Even if you’re in good financial shape now, having a budget can prove valuable if something changes due to a recession. It can be easier to make spending adjustments and reallocate funds on the fly if you already have a budget.
3. Pay Off Debt
Eliminating debt now can help when a recession hits. You might reduce your monthly bills, free up money in your budget for other things or increase your borrowing power should you find yourself in financial hot water. This can help you continue to pay your bills on time and avoid taking on too much debt.
Paying off credit card debt can also reduce your credit utilization ratio. Generally, low credit utilization is beneficial for your credit scores.
4. Dispute Inaccuracies on Your Credit Report
Check your credit reports to verify that the information they contain is accurate. The last thing you want during a recession is inaccurate information negatively impacting your credit score and affecting your credit applications, employment prospects or even where you can rent a home.

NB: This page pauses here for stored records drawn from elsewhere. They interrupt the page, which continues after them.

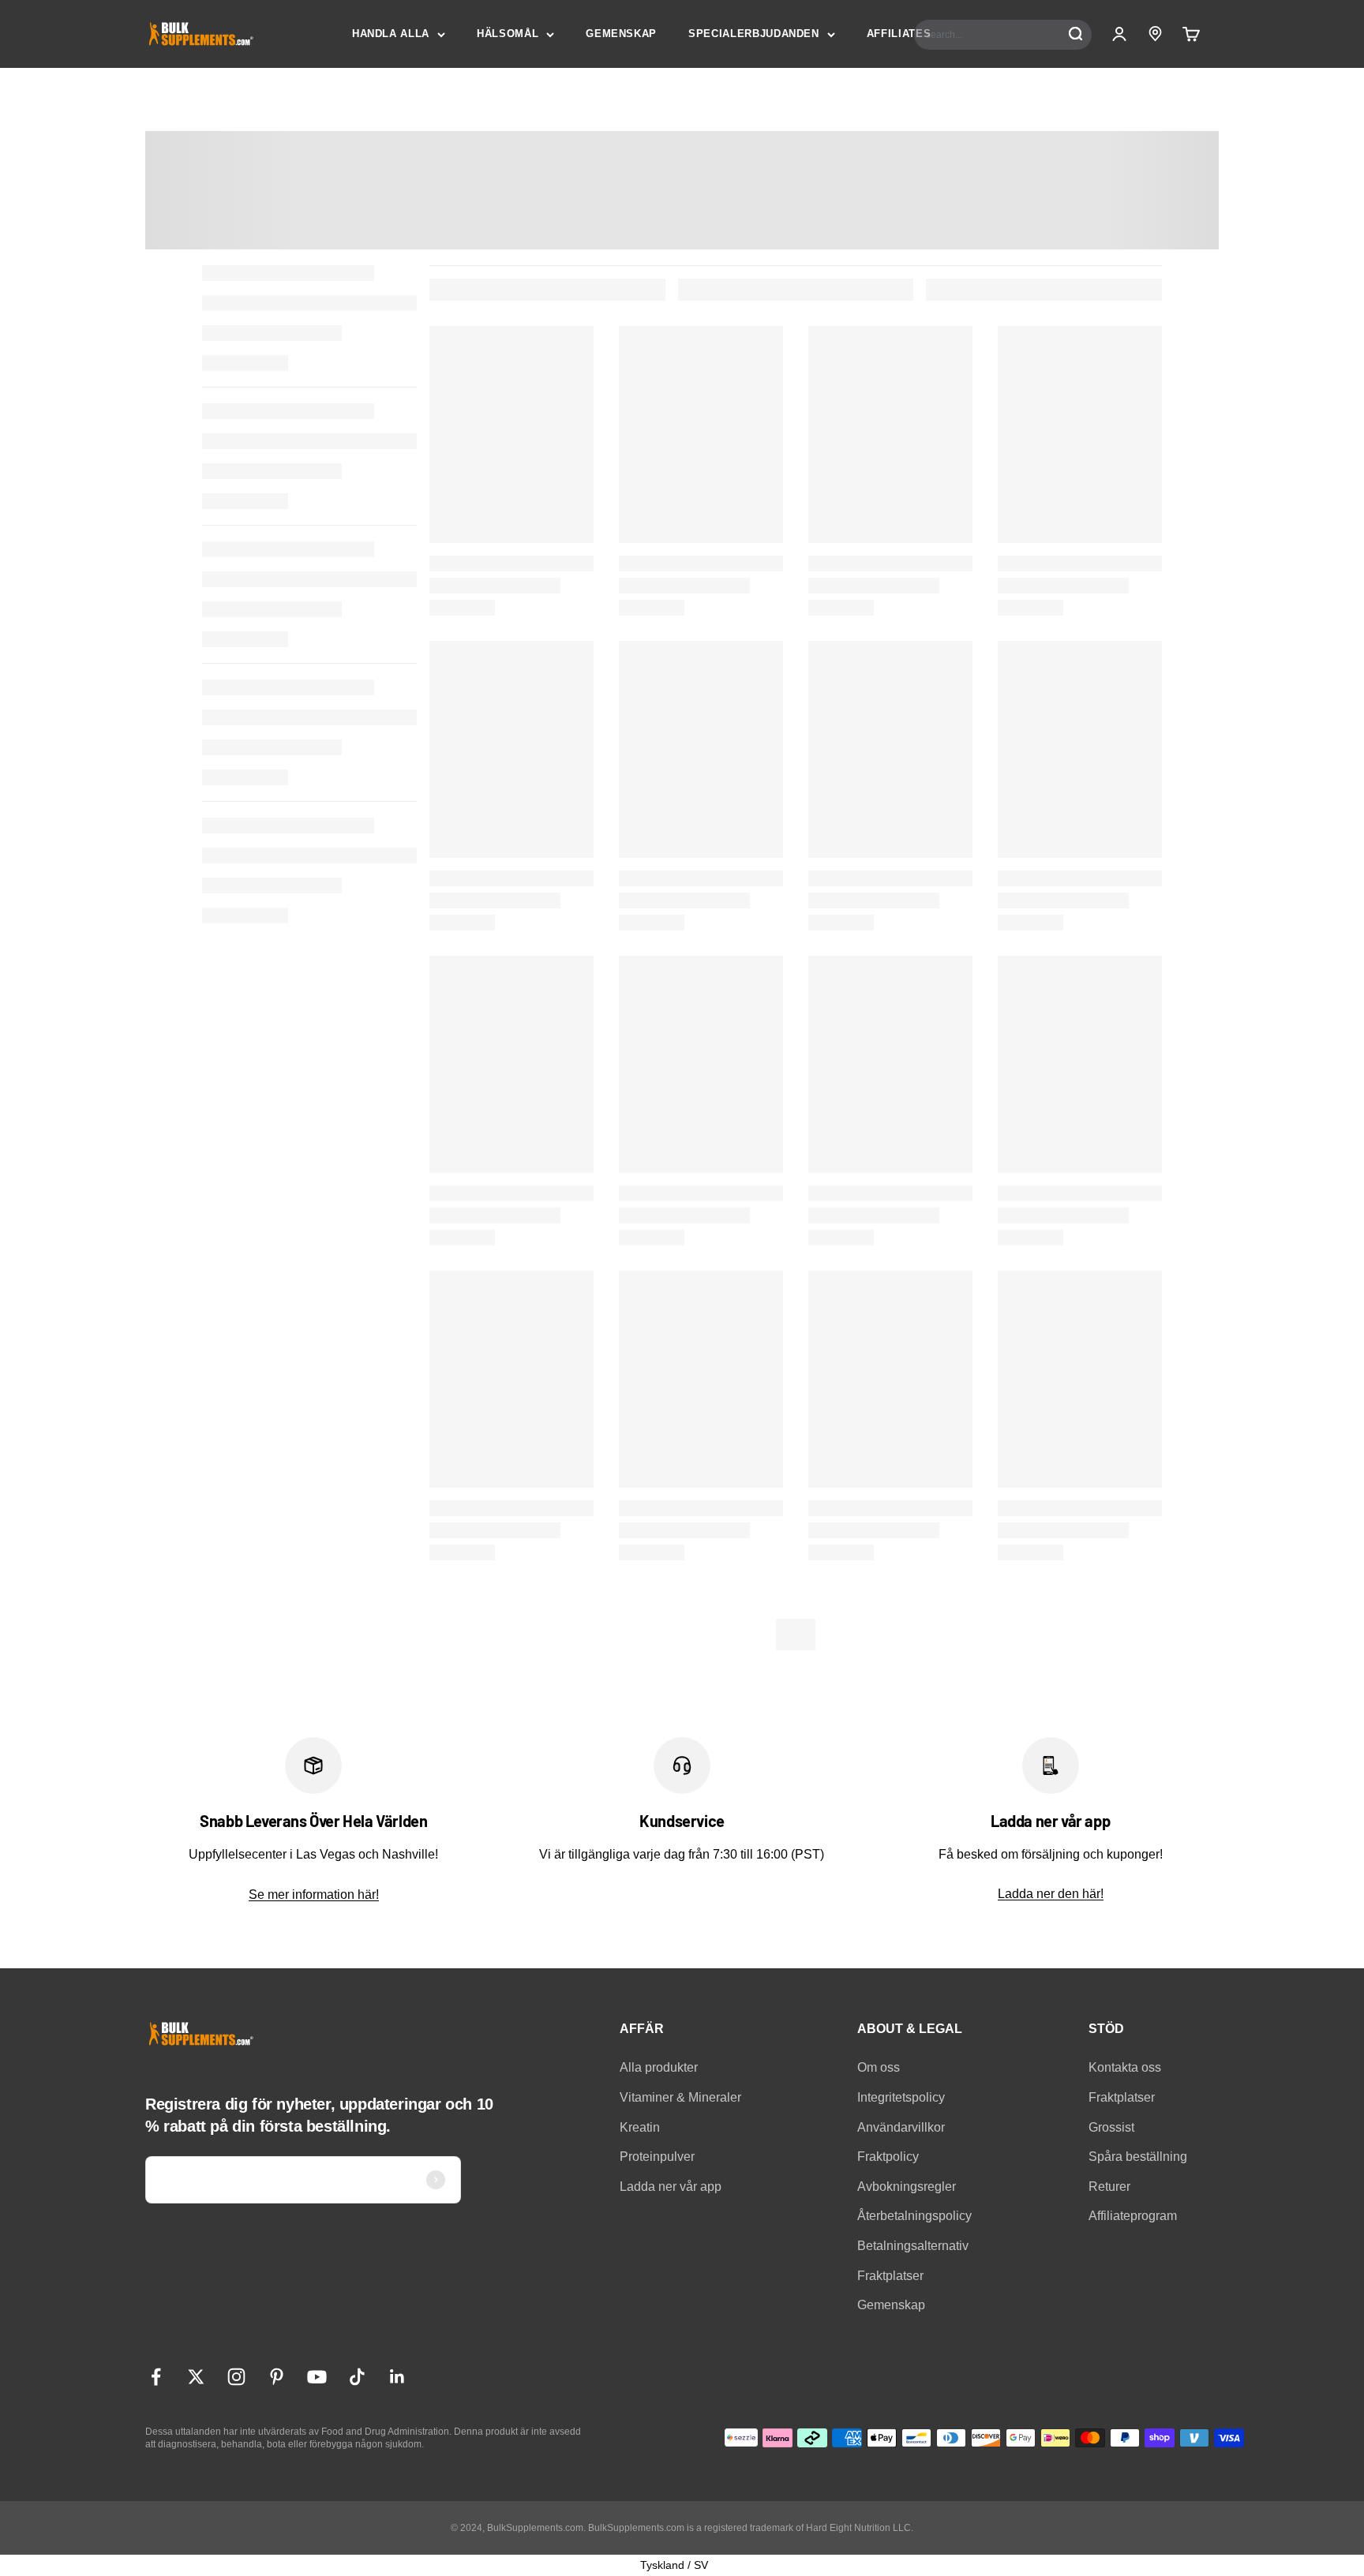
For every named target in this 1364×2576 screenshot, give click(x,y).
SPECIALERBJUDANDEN (753, 33)
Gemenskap (891, 2305)
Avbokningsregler (906, 2186)
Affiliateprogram (1133, 2215)
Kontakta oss (1125, 2067)
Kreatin (640, 2127)
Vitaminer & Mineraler (680, 2097)
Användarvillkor (901, 2127)
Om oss (878, 2067)
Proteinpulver (657, 2156)
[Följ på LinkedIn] (397, 2376)
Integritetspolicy (901, 2097)
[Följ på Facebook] (156, 2376)
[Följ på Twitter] (196, 2376)
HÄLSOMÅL (507, 33)
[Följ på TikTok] (357, 2376)
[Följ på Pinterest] (276, 2376)
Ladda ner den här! (1051, 1893)
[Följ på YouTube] (317, 2376)
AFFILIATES (899, 33)
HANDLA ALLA (390, 33)
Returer (1109, 2186)
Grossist (1111, 2127)
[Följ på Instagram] (236, 2376)
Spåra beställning (1138, 2156)
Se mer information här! (314, 1894)
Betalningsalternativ (913, 2245)
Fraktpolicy (888, 2156)
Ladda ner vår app (670, 2186)
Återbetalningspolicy (914, 2215)
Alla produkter (659, 2067)
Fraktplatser (890, 2275)
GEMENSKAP (621, 33)
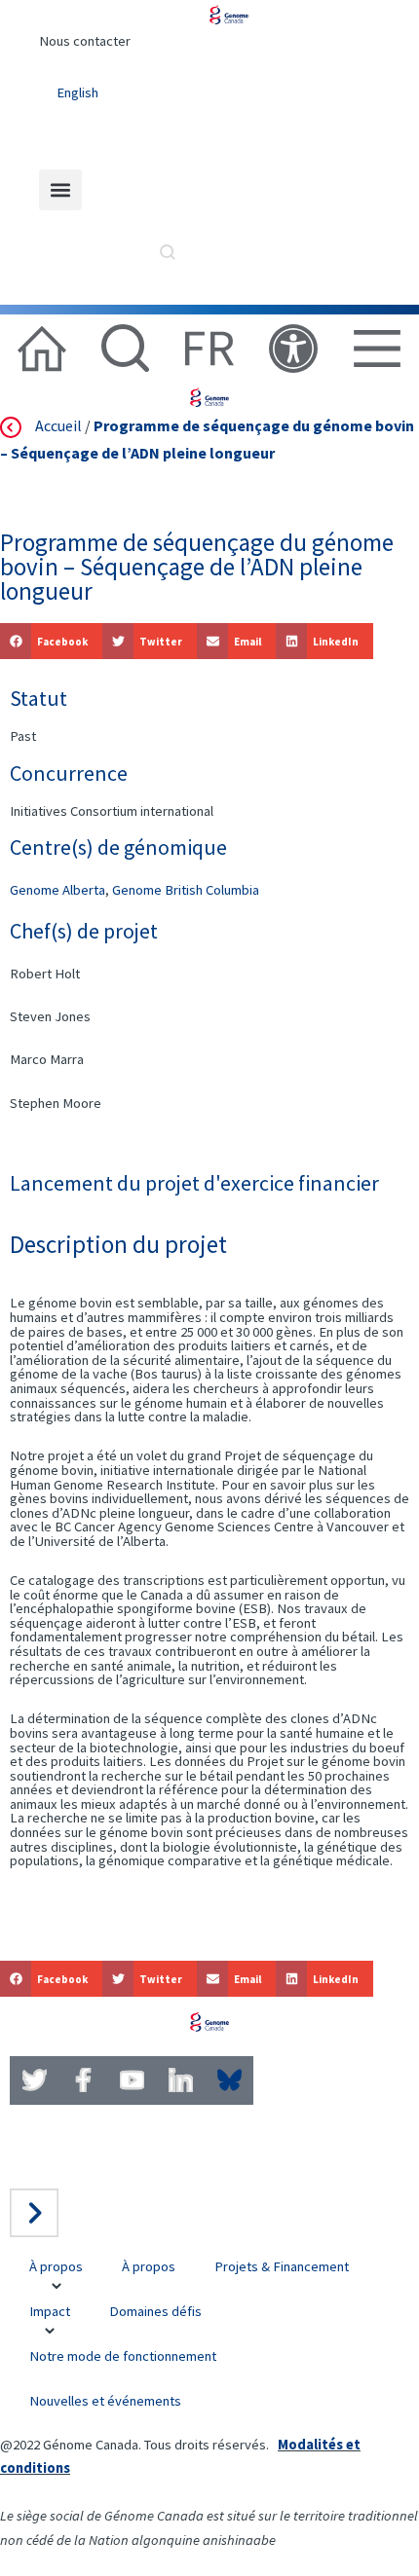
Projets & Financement (281, 2266)
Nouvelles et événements (105, 2401)
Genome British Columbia (185, 890)
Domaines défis (155, 2311)
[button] (60, 189)
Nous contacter (85, 41)
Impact (49, 2311)
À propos (56, 2266)
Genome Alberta (57, 890)
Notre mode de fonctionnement (122, 2356)
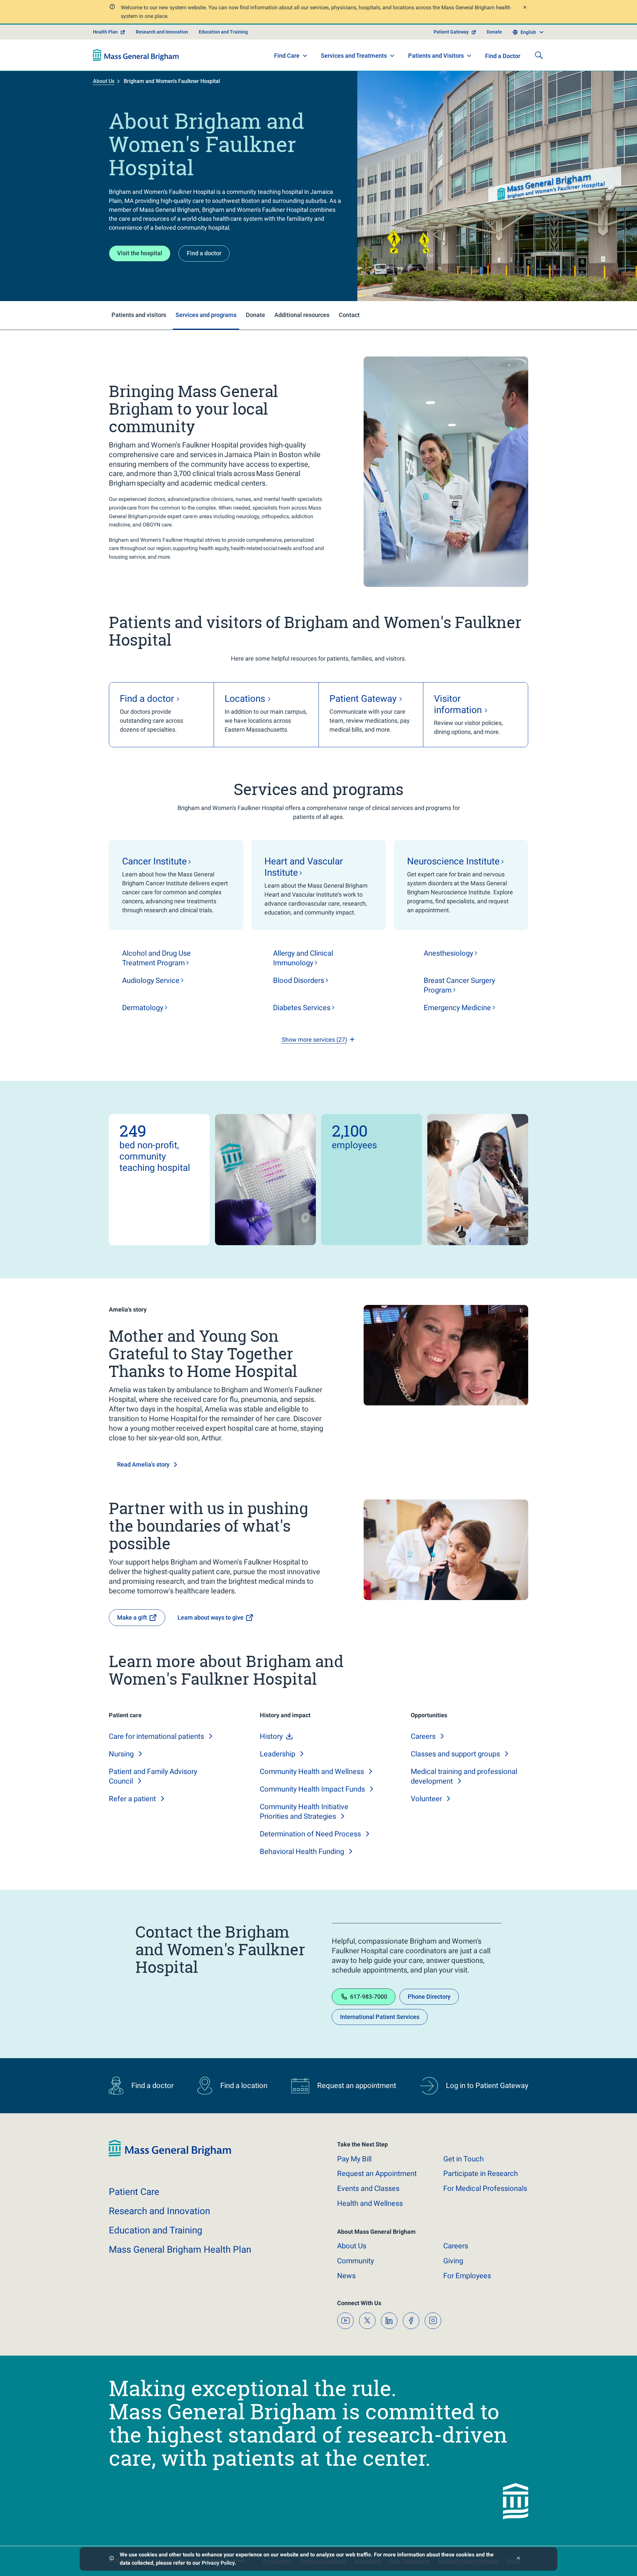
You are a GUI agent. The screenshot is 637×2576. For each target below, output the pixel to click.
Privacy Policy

Suppose you see inaccurate information like accounts you don’t recognize. In that case, if you have late payments you didn’t miss or applications for credit you never submitted, you want to have them removed from your report. These items can be the result of a simple inaccuracy or a sign that you’re a victim of identity theft.
Consider signing up for a credit monitoring service like MyScoreIQ, which can provide you with regular copies of your credit report and alert you when new information is added. That way, you can stay on top of inaccurate information and quickly dispute it.
5. Build Up an Emergency Savings Fund
An emergency savings fund is a buffer between your finances and unexpected events like job losses, vehicle repairs, medical bills and more. It’s recommended to save up enough to cover your expenses for three to six months. But, even if that seems impossible, saving something is better than nothing.
Savings can help you get through economic hardship and unanticipated expenses. It can also help you avoid going into debt since you won’t have to rely as heavily on credit cards or loans to get you through lean times.
Put a line item in your budget for monthly savings to build up an emergency fund over time, giving you some peace of mind and quick access to cash when needed.
6. Get the Credit You Want Now
If you’re considering applying for a loan or credit card in the near future, get started now. Lenders and credit card companies become more selective about who they work with and how much credit they grant during a recession.
Of course, you shouldn’t just apply for a loan or credit card you don’t need. And your budget, high-interest rates and other factors should also play into the decision. But if you have to access credit, anyway, doing so before a recession makes it easier to qualify for what you need.
Protecting Your Credit Before a Recession
You should always practice good credit habits, whether you think a recession is coming. But paying your bills on time, avoiding high credit card balances and actively monitoring your credit can help keep your credit score in good shape ahead of an economic downturn.